● TASK DIRECTIONS: Write out the entire listing below exactly as it appears, minus any pictures.

● EXTRACTED ENTRIES:
--------------------------------
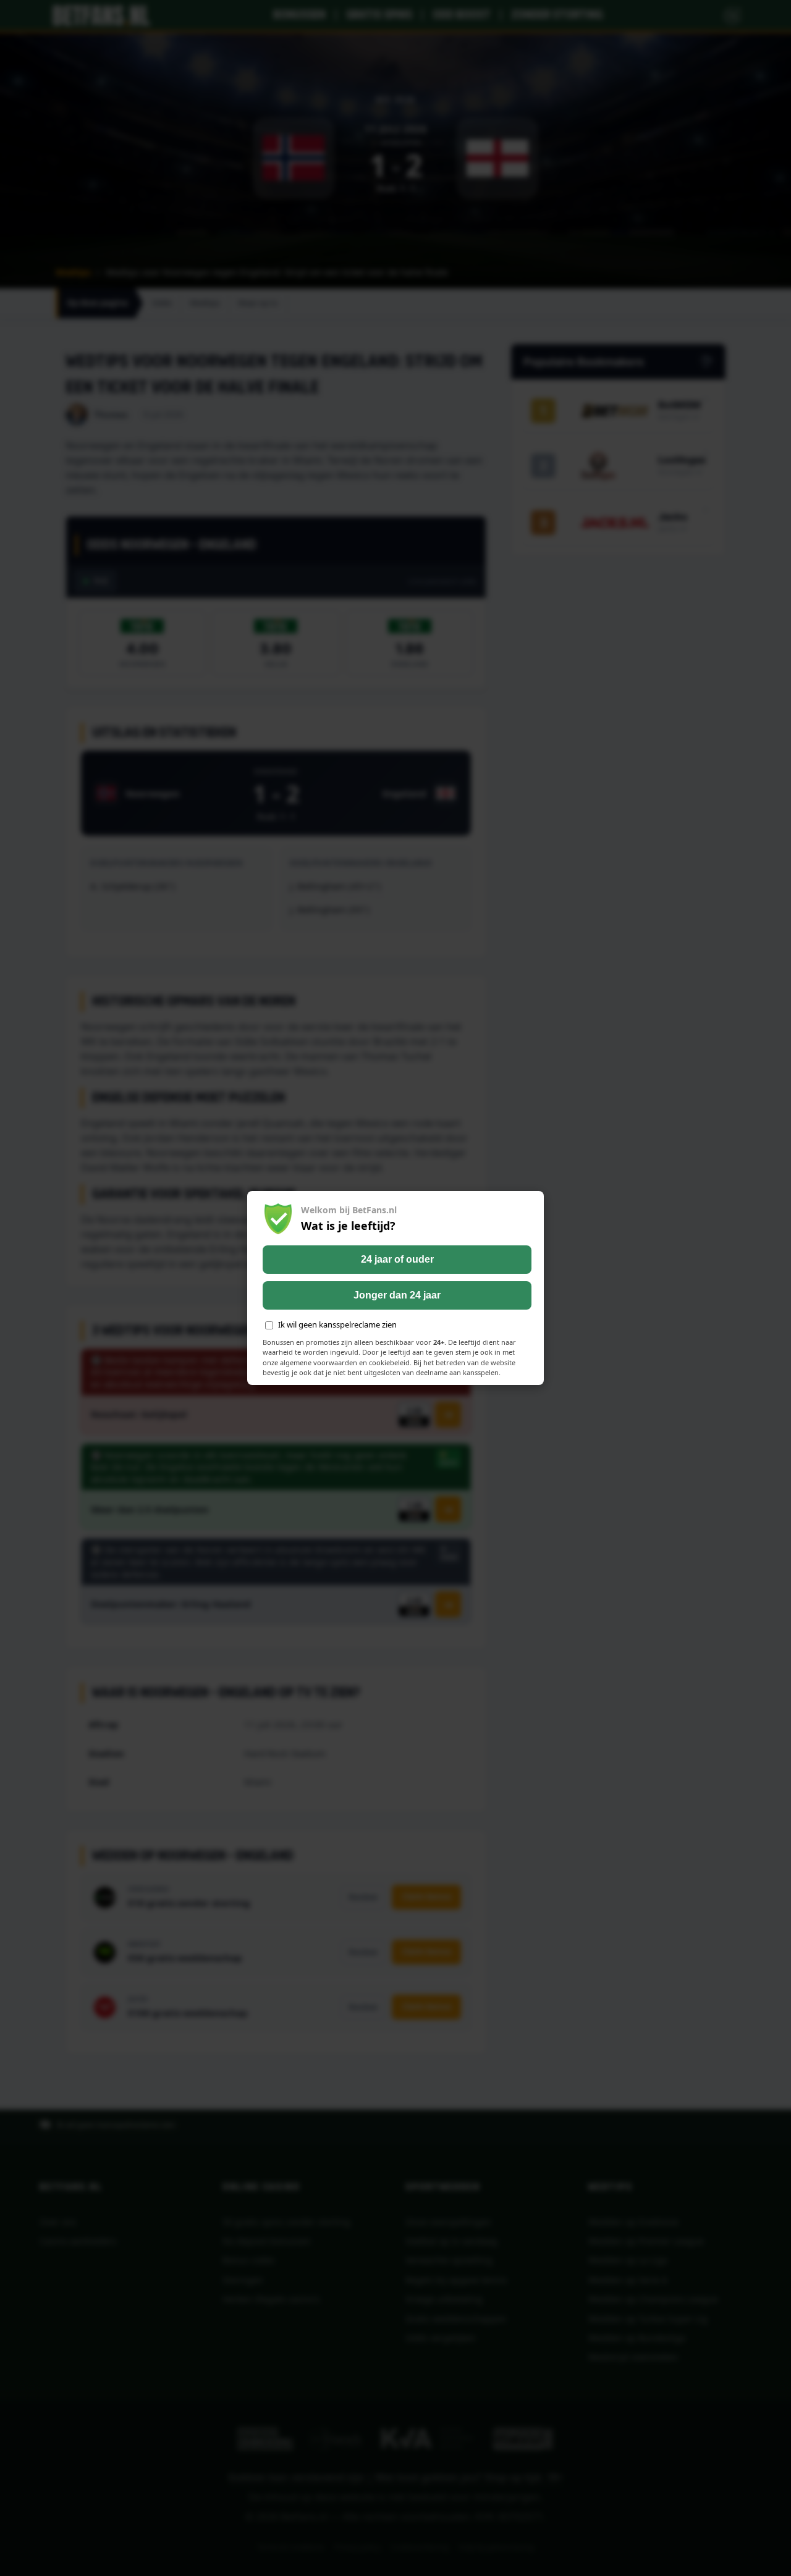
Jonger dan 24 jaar (397, 1295)
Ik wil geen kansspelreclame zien (337, 1324)
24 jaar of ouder (397, 1259)
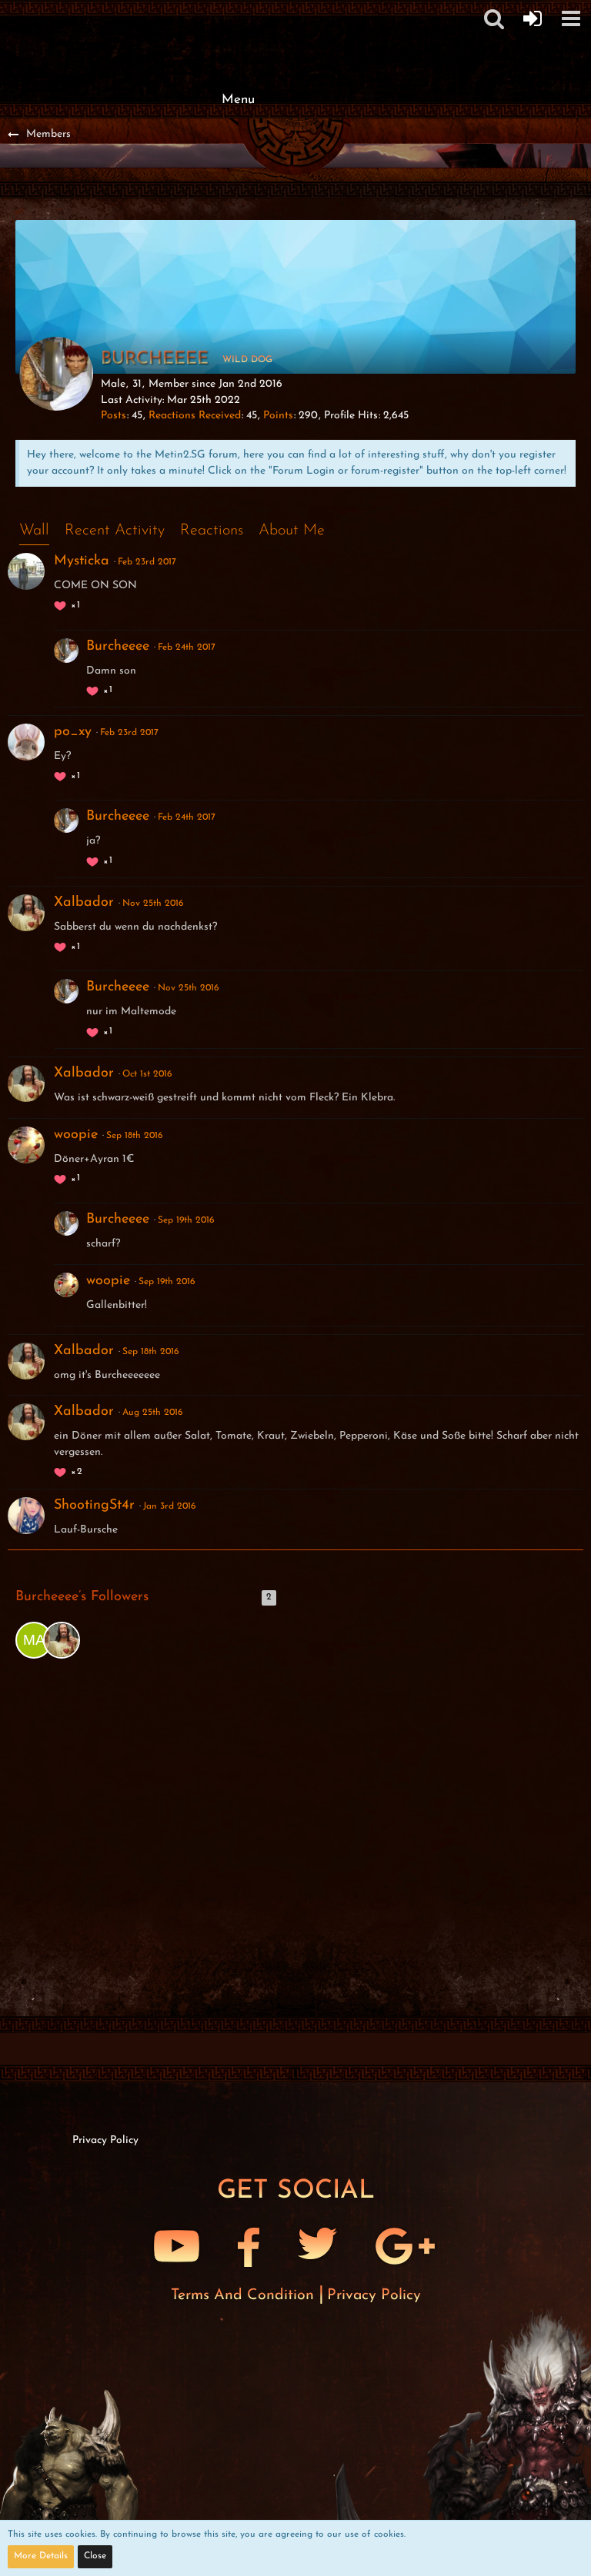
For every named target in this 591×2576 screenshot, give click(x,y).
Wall (34, 530)
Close (95, 2556)
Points (278, 415)
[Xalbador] (61, 1640)
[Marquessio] (33, 1640)
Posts (113, 415)
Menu (238, 99)
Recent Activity (115, 530)
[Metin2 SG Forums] (237, 15)
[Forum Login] (532, 18)
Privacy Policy (374, 2295)
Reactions (211, 530)
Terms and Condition (245, 2295)
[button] (571, 18)
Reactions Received (195, 415)
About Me (292, 530)
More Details (41, 2556)
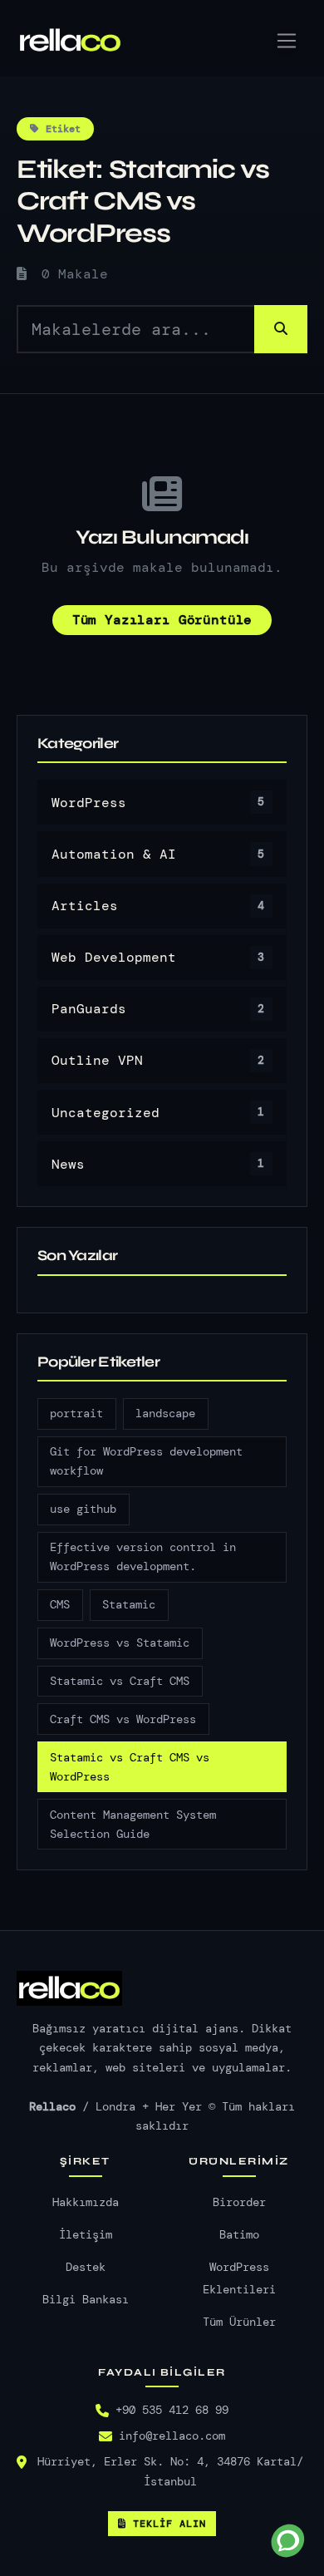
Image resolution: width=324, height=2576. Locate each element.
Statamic (128, 1605)
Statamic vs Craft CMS (119, 1681)
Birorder (239, 2202)
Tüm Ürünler (239, 2322)
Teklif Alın (169, 2523)
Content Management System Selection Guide (133, 1824)
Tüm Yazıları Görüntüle (162, 619)
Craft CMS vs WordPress (123, 1719)
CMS (60, 1605)
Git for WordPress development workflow (146, 1461)
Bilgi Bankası (85, 2300)
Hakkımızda (85, 2202)
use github (83, 1509)
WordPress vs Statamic (119, 1643)
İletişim (85, 2235)
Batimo (239, 2235)
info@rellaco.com (172, 2436)
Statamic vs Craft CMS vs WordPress (129, 1767)
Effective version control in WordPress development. (143, 1557)
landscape (165, 1413)
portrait (76, 1413)
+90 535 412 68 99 (171, 2410)
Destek (86, 2267)
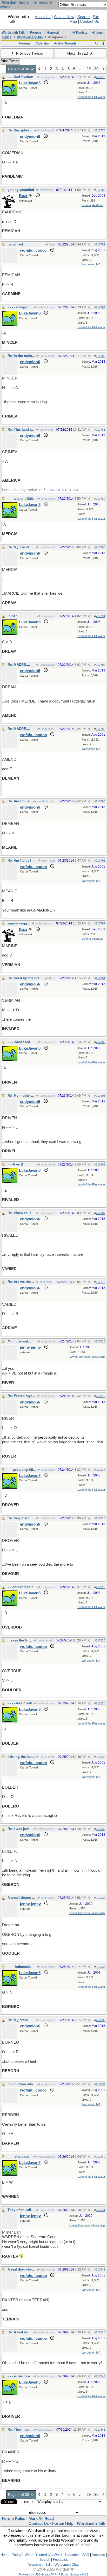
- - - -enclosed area (22, 2157)
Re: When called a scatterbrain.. (33, 1213)
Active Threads (65, 43)
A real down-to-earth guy (27, 2269)
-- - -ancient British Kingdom (30, 499)
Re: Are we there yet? (25, 1282)
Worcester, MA (91, 264)
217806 (100, 1164)
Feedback (60, 2560)
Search (83, 17)
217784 (100, 307)
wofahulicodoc (46, 307)
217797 (100, 923)
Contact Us (89, 21)
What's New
--------------------------------
● TASK OUTPUT:
Jonger dan 24 jaar (397, 1295)
Ik wil geen kansspelreclame zien (337, 1324)
24 jaar of ouder (397, 1259)
For every named target in this 591×2576 screenshot, give click(x,y).
Wall (34, 530)
Close (95, 2556)
Points (278, 415)
[Xalbador] (61, 1640)
[Marquessio] (33, 1640)
Posts (113, 415)
Menu (238, 99)
Recent Activity (115, 530)
[Metin2 SG Forums] (237, 15)
[Forum Login] (532, 18)
Privacy Policy (374, 2295)
Reactions (211, 530)
Terms and Condition (245, 2295)
[button] (571, 18)
Reactions Received (195, 415)
About Me (292, 530)
More Details (41, 2556)
Image resolution: width=324, height=2576. Locate each element.
Statamic (128, 1605)
Statamic vs Craft CMS (119, 1681)
Birorder (239, 2202)
Tüm Ürünler (239, 2322)
Teklif Alın (169, 2523)
Content Management System Selection Guide (133, 1824)
Tüm Yazıları Görüntüle (162, 619)
Craft CMS vs WordPress (123, 1719)
CMS (60, 1605)
Git for WordPress development workflow (146, 1461)
Bilgi Bankası (85, 2300)
Hakkımızda (85, 2202)
use github (83, 1509)
WordPress vs Statamic (119, 1643)
İletişim (85, 2235)
Batimo (239, 2235)
info@rellaco.com (172, 2436)
Statamic vs Craft CMS vs WordPress (129, 1767)
Effective version control in WordPress development. (143, 1557)
landscape (165, 1413)
portrait (76, 1413)
+90 535 412 68 99 (171, 2410)
Destek (86, 2267)
- - - -enclosed area (22, 2157)
Re: When called a scatterbrain.. (33, 1213)
Active Threads (65, 43)
A real down-to-earth guy (27, 2269)
-- - -ancient British Kingdom (30, 499)
Re: Are we there yet? (25, 1282)
Worcester, MA (91, 264)
217806 (100, 1164)
Feedback (60, 2560)
Search (83, 17)
217784 (100, 307)
wofahulicodoc (46, 307)
217797 (100, 923)
Contact Us (89, 21)
What's New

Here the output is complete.